[START ENTRIES]
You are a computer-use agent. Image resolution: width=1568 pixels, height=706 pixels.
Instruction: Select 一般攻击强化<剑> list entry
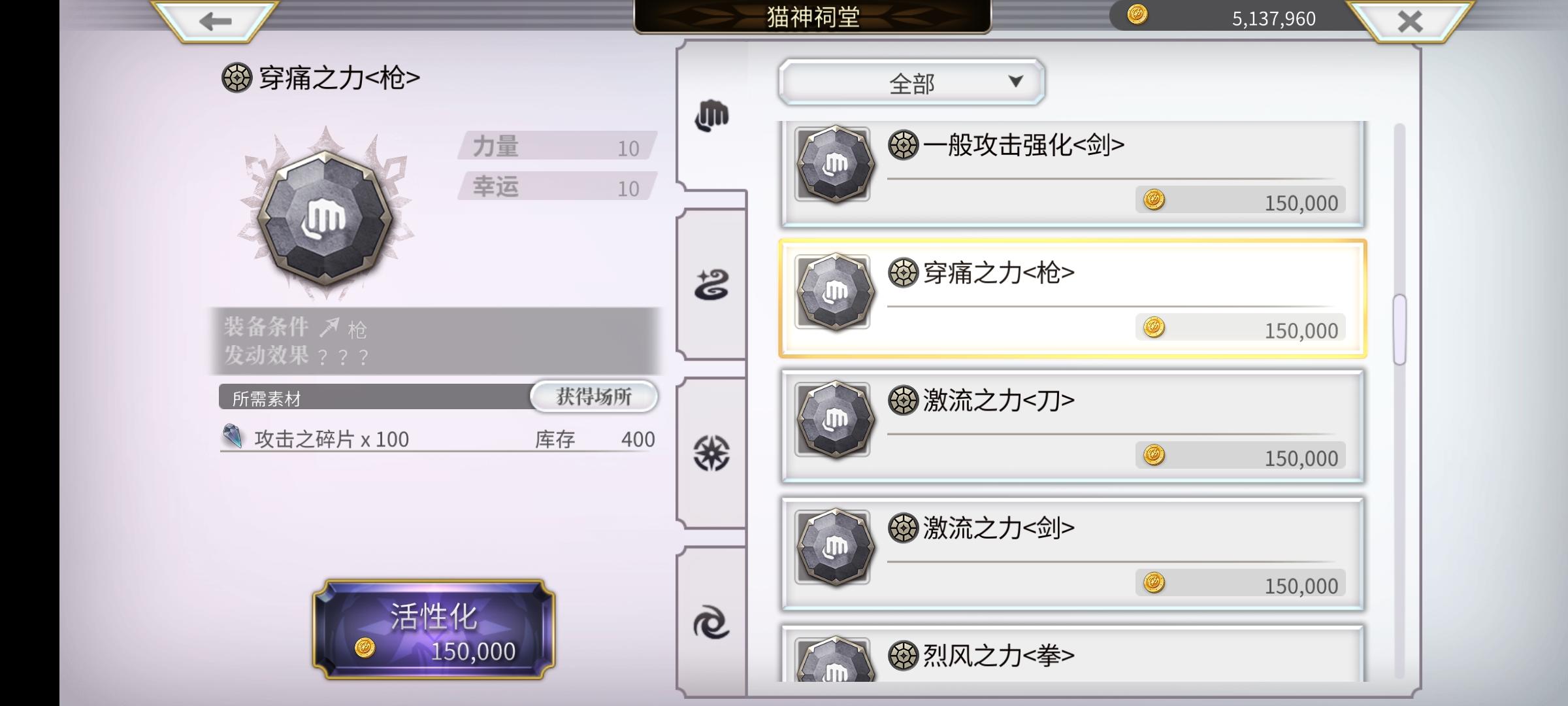(1073, 173)
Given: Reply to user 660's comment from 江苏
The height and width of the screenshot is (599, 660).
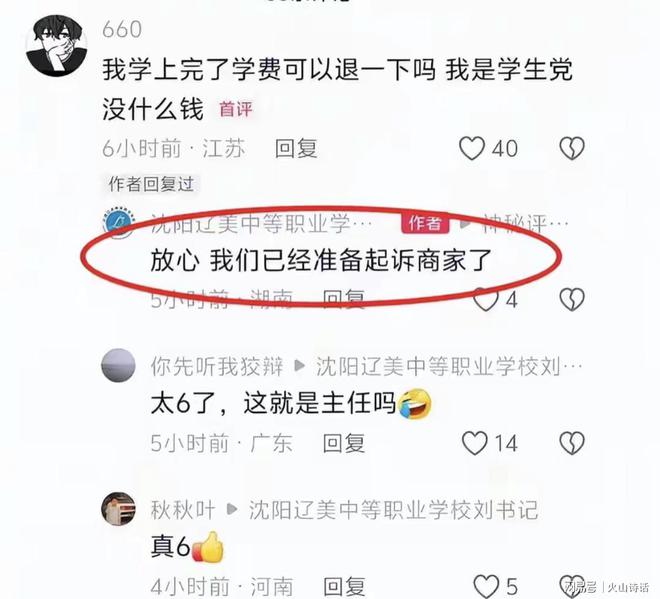Looking at the screenshot, I should (296, 149).
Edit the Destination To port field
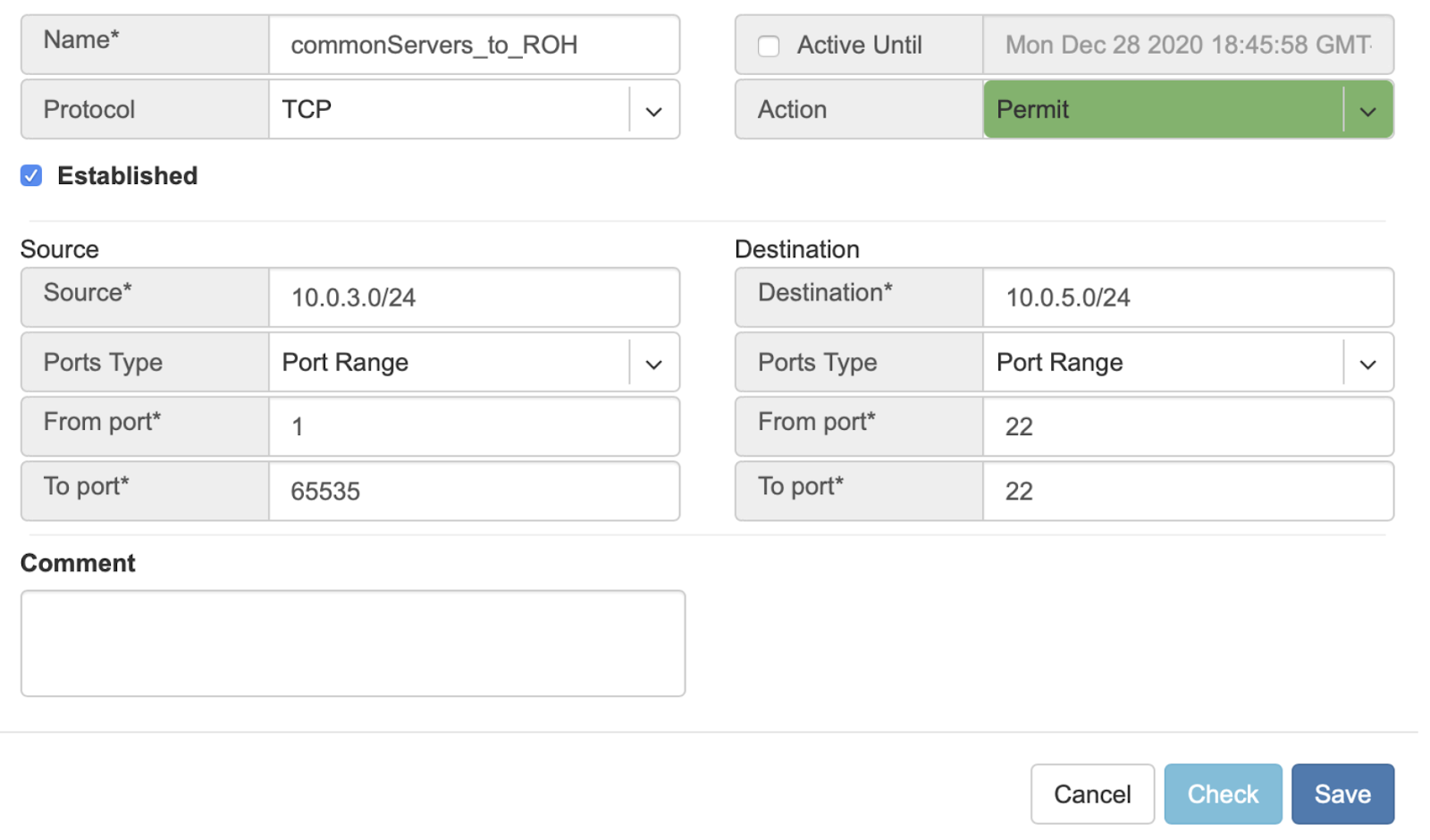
[END ENTRIES]
Can you copy every line of the items above word for word, leaving out the pictures?

You are a computer-use agent. Image resolution: width=1568 pixels, height=706 pixels.
Instruction: Select 一般攻击强化<剑> list entry
(1073, 173)
Given: Reply to user 660's comment from 江苏
The height and width of the screenshot is (599, 660).
Looking at the screenshot, I should (296, 149).
Edit the Destination To port field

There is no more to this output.